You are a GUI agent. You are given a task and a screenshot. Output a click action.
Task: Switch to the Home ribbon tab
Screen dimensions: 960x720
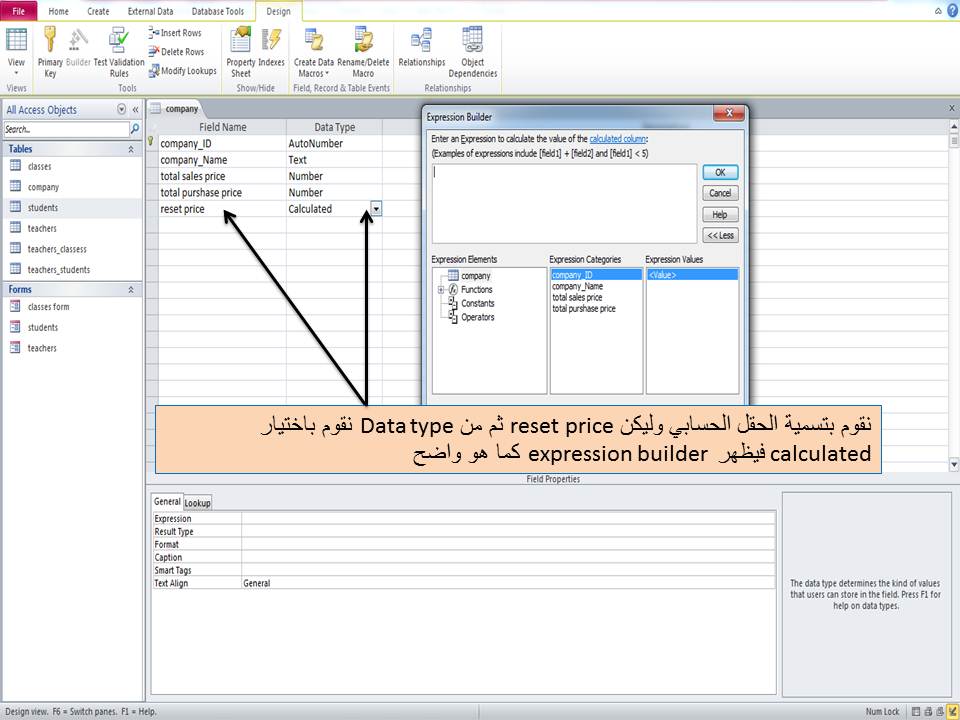[59, 11]
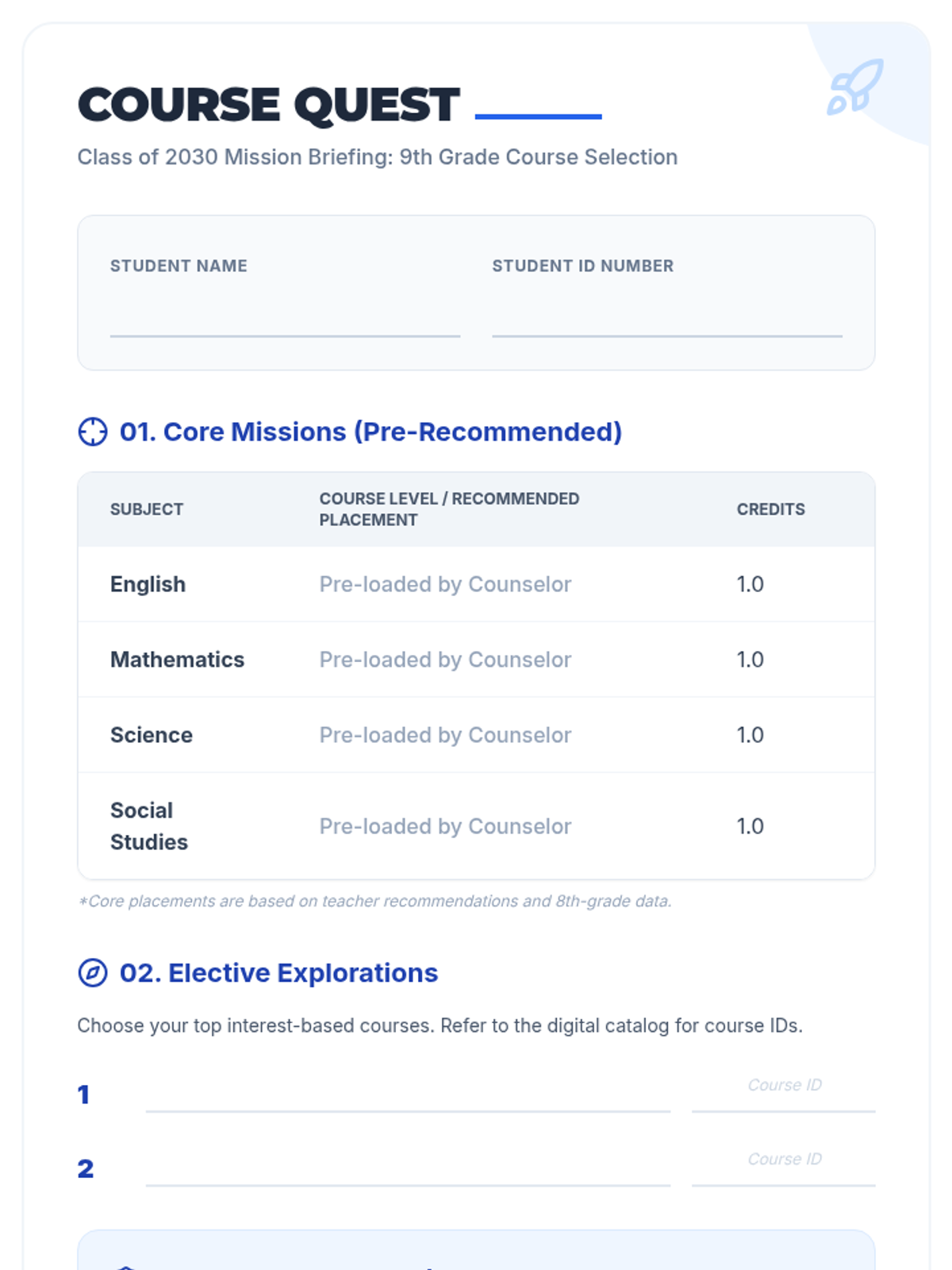Focus the Student ID Number field

(666, 318)
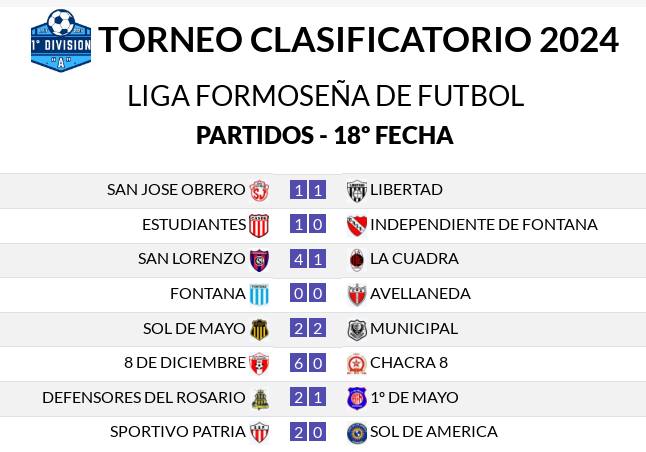Open the DEFENSORES DEL ROSARIO team link
The width and height of the screenshot is (646, 452).
144,398
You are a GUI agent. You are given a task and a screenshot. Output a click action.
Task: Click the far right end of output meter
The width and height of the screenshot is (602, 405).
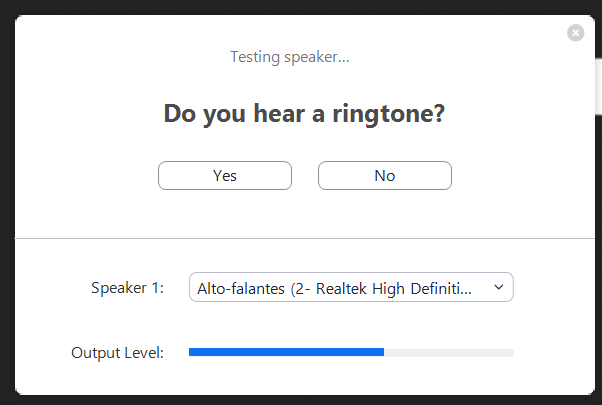(511, 352)
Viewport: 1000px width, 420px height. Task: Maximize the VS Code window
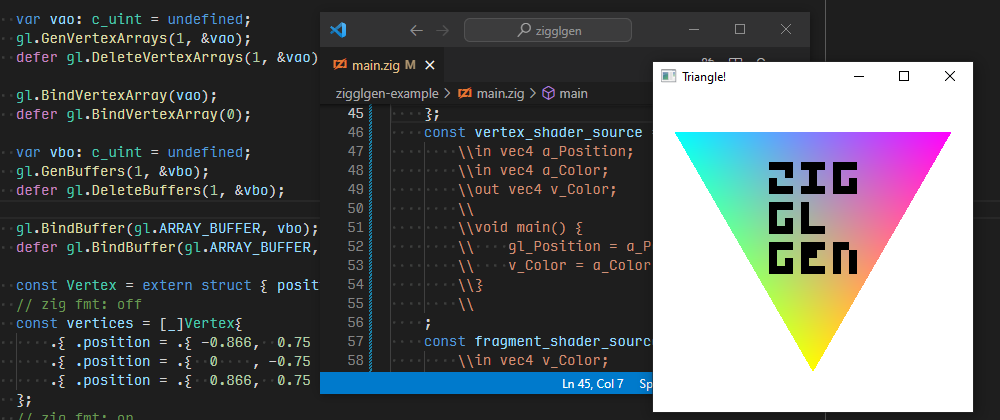click(740, 30)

—————

Exercise -
The expected output is every entry above, character for character, with no pictures.

Your response -
You are a GUI agent. You are given a task and a screenshot. Output a click action.
Task: Switch to the Home ribbon tab
Screen dimensions: 960x720
[59, 11]
Focus the Student ID Number field

(666, 318)
Open the DEFENSORES DEL ROSARIO team link
The width and height of the screenshot is (646, 452).
144,398
You are a GUI agent. You are given a task and a screenshot. Output a click action.
Task: Click the far right end of output meter
The width and height of the screenshot is (602, 405).
(511, 352)
Viewport: 1000px width, 420px height. Task: Maximize the VS Code window
click(740, 30)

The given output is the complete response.